-- start of ENTRIES PROVIDED --

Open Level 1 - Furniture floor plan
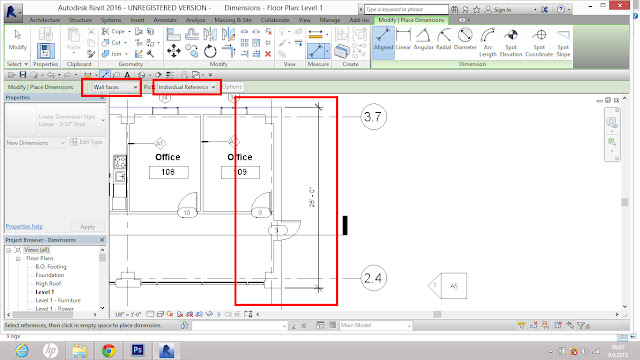 coord(58,300)
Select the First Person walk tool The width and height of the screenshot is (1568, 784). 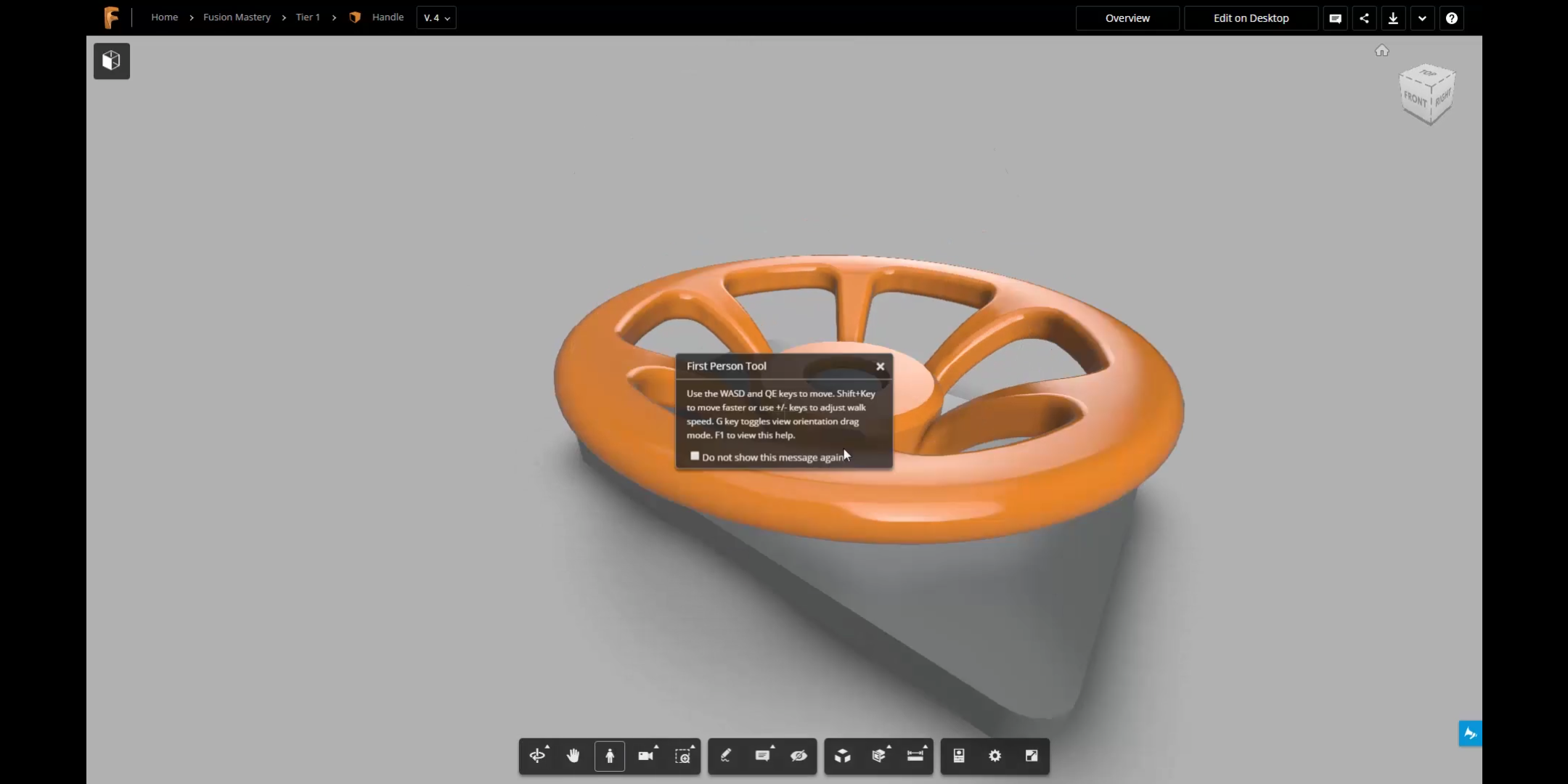click(610, 756)
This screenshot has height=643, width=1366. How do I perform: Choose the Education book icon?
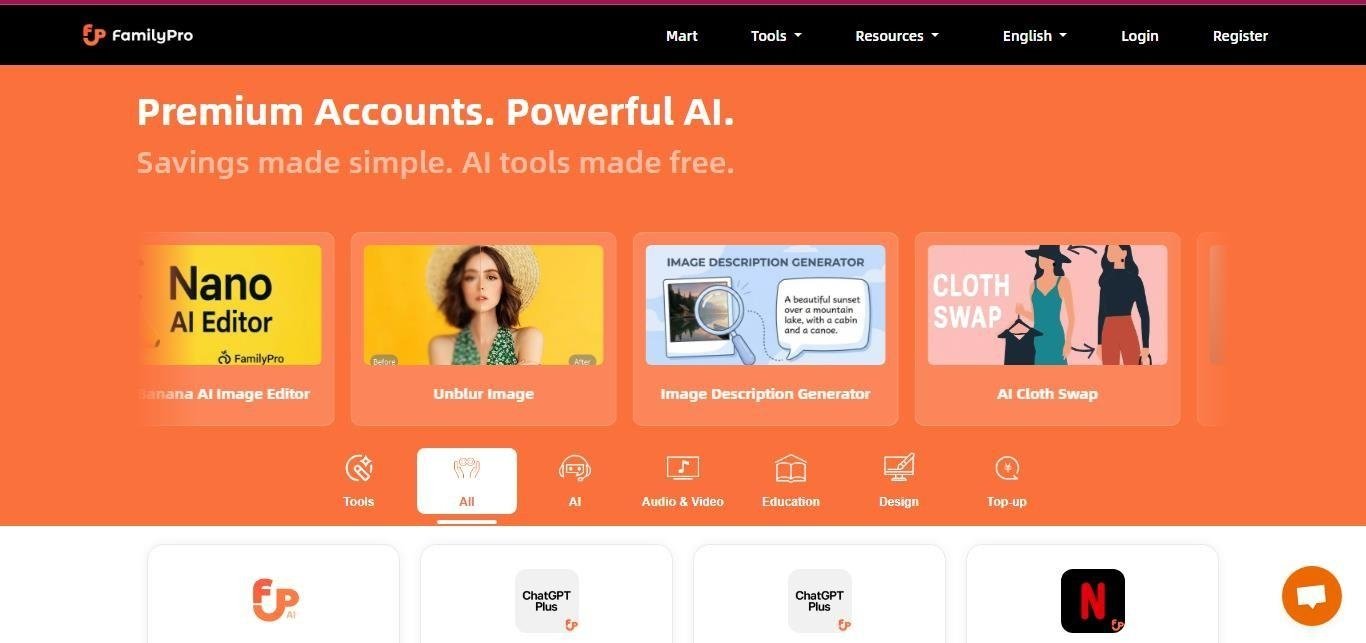click(791, 468)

-- end of ENTRIES PROVIDED --

• **THE REQUEST**: Switch "Education" to "Science" in the stretch from the line containing "This screenshot has" through the end of the listing, keeping everything else the same. Return only those lines and leave out the pictures.

• **CORRECT RESPONSE**:
This screenshot has height=643, width=1366. How do I perform: Choose the Science book icon?
click(791, 468)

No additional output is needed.